[Stored entries]

--*--

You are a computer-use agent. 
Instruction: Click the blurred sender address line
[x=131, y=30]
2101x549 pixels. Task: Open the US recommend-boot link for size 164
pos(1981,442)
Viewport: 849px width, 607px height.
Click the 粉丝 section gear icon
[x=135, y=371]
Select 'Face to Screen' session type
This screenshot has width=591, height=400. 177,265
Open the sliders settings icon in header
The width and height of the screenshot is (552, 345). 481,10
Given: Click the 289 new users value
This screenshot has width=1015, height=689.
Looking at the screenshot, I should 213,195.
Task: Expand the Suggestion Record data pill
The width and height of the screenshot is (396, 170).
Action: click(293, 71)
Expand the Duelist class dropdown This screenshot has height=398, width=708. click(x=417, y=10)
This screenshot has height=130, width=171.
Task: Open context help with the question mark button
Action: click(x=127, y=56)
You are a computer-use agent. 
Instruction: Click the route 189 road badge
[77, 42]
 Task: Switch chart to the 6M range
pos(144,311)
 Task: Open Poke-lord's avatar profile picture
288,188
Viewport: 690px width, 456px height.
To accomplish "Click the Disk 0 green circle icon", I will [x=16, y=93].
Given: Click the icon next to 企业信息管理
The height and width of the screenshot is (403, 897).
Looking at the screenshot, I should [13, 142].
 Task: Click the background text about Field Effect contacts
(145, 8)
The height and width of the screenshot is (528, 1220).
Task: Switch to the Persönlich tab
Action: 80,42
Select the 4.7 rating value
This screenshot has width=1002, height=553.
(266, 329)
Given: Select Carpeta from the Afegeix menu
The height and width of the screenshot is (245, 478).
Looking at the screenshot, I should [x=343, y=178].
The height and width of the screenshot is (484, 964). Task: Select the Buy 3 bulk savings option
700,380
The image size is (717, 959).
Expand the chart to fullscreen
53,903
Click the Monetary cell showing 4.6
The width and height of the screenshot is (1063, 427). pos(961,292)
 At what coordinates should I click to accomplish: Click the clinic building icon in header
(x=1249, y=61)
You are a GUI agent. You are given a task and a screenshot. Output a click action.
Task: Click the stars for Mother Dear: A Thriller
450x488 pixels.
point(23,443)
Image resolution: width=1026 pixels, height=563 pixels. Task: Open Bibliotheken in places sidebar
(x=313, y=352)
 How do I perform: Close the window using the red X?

--*--

> [Goal of the exercise]: With the line holding "Viewport: 690px width, 456px height." as the first and the line holding "Given: Select Carpeta from the Afegeix menu" as the last, set down that range of the entries above exactly, and nothing else.

> [Solution below]:
Viewport: 690px width, 456px height.
To accomplish "Click the Disk 0 green circle icon", I will [x=16, y=93].
Given: Click the icon next to 企业信息管理
The height and width of the screenshot is (403, 897).
Looking at the screenshot, I should [13, 142].
 Task: Click the background text about Field Effect contacts
(145, 8)
The height and width of the screenshot is (528, 1220).
Task: Switch to the Persönlich tab
Action: 80,42
Select the 4.7 rating value
This screenshot has width=1002, height=553.
(266, 329)
Given: Select Carpeta from the Afegeix menu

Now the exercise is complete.